SUPPLIED PASSAGE >>

— START —

# Small Challenge # 2

• Aug 1st 2010, 05:42 AM
Dinkydoe
Small Challenge # 2
This is a challenge question:

Let $\displaystyle f:[0,1]\to \mathbb{R}$ with $\displaystyle f(0)>0$ and $\displaystyle f(1)<0$. If there exists a continuous function $\displaystyle g:[0,1]\to \mathbb{R}$ such that $\displaystyle f+g$ is non-decreasing, show there exists a $\displaystyle x_0\in (0,1)$ such that $\displaystyle f(x_0)=0$.

Moderator edit: Approved Challenge question.
• Aug 1st 2010, 07:16 PM
Iondor
Lemma 1:
Let $\displaystyle \epsilon>0$ and $\displaystyle x \in [0,1]$.
There can be no sequence $\displaystyle x_{n}\uparrow x$ with $\displaystyle f(x)+\epsilon\leq f(x_{n})$ for all n
and
no sequence $\displaystyle x_{n}\downarrow x$with $\displaystyle f(x)-\epsilon\geq f(x_{n})$ for all n

Proof:
Towards a contradiction suppose there is such a sequence with $\displaystyle x_{n} \uparrow x$ .
Since $\displaystyle f+g$ is non-decreasing and $\displaystyle x_{n}\leq x$ , we have
$\displaystyle f(x)+\epsilon+g(x_{n}) \leq f(x_{n})+g(x_{n})\leq f(x)+g(x)$
Since g is continous, $\displaystyle \lim g(x_{n})=g(x)$, so that taking limits on both sides leads to the contradiction
$\displaystyle f(x)+\epsilon+g(x) \leq f(x)+g(x)$.
Analogous in the second case.
qed

Now consider $\displaystyle y:=\sup \{x\in [0,1] : f(x)\geq 0\}$. $\displaystyle y \in [0,1]$ , because $\displaystyle [0,1]$ is closed.
Assume $\displaystyle f(y) \neq 0$.

case 1:
$\displaystyle f(y)>\epsilon>0$ for some $\displaystyle \epsilon$.
Then $\displaystyle y<1$ and $\displaystyle f(x)<0$ for all $\displaystyle x>y$ according to the definition of y.
So $\displaystyle (y,1]$ is nonempty such that there is a sequence $\displaystyle x_{n} \in (y,1]$ with $\displaystyle x_{n}\downarrow y$ , which violates lemma 1.

— END —

ENTRIES PROVIDED >>
— START —

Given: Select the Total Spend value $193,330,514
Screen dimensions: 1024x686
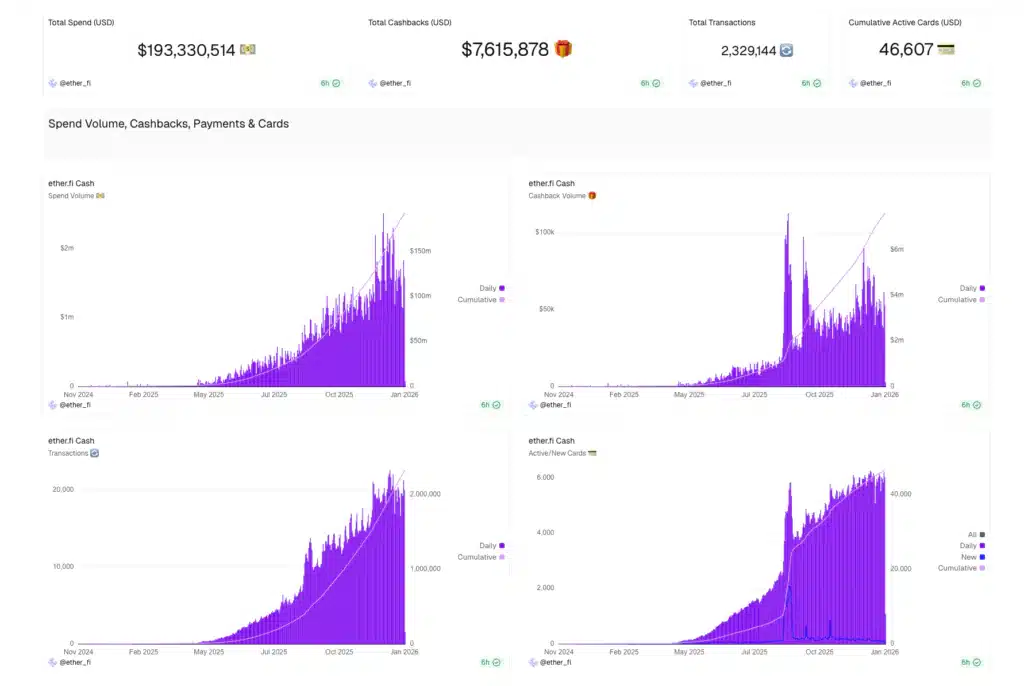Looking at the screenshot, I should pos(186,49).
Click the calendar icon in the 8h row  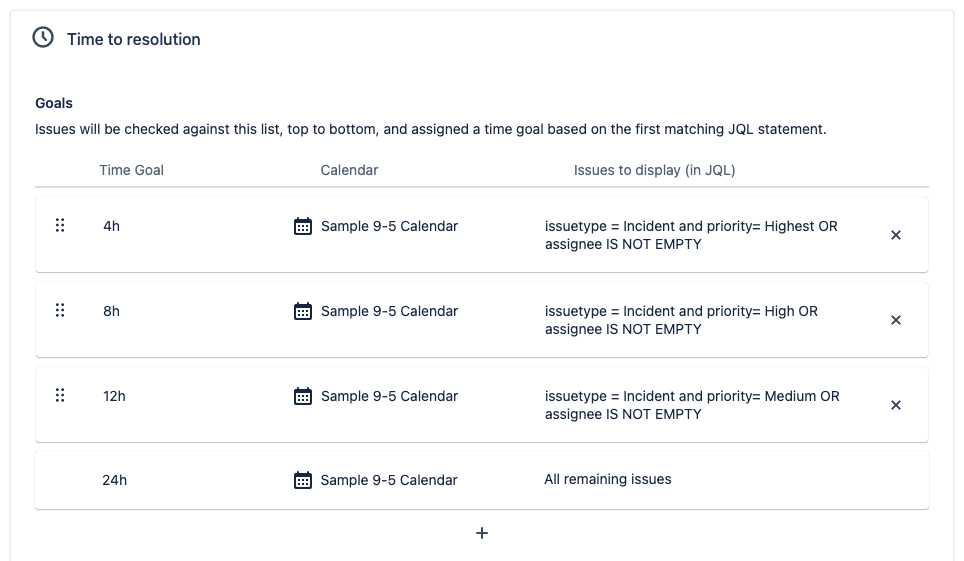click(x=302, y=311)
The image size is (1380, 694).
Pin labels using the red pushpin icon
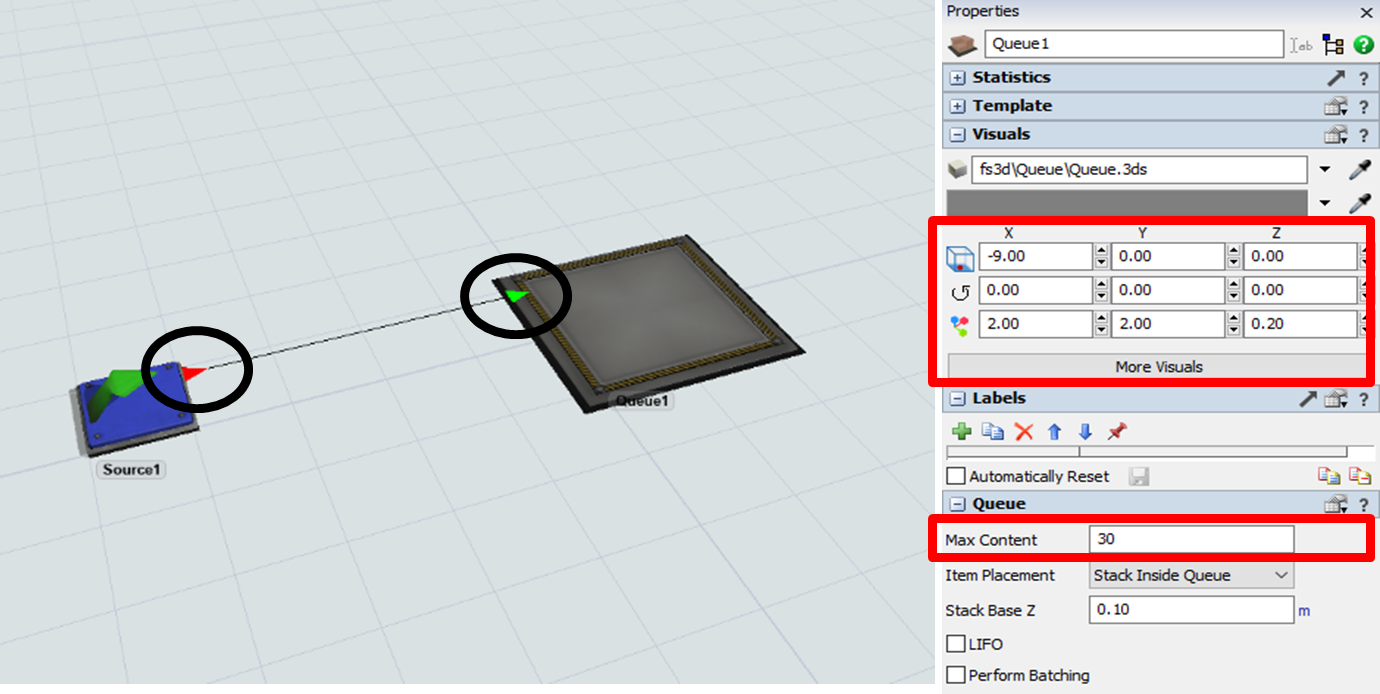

— END —
— START —

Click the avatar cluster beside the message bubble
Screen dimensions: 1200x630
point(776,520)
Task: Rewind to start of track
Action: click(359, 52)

— END —

TASK DIRECTIONS >> Proceed with the Small Challenge # 2 thread, continuing it from its last sentence.

EXERCISE RESPONSE >>
case 2:
$\displaystyle f(y)<-\epsilon<0$ for some $\displaystyle \epsilon>0$
Then $\displaystyle y>0$.
So $\displaystyle [0,y)$ is nonempty such that there is a sequence $\displaystyle x_{n} \in [0,y)$ with $\displaystyle x_{n}\uparrow y$ and $\displaystyle f(x_n)\geq 0$ which violates lemma 1.

Therefor
$\displaystyle f(y)=0$.
qed
• Aug 3rd 2010, 05:55 AM
Dinkydoe
Quote:

Originally Posted by Iondor
Lemma 1:
Let $\displaystyle \epsilon>0$ and $\displaystyle x \in [0,1]$.
There can be no sequence $\displaystyle x_{n}\uparrow x$ with $\displaystyle f(x)+\epsilon\leq f(x_{n})$ for all n
and
no sequence $\displaystyle x_{n}\downarrow x$with $\displaystyle f(x)-\epsilon\geq f(x_{n})$ for all n

Proof:
Towards a contradiction suppose there is such a sequence with $\displaystyle x_{n} \uparrow x$ .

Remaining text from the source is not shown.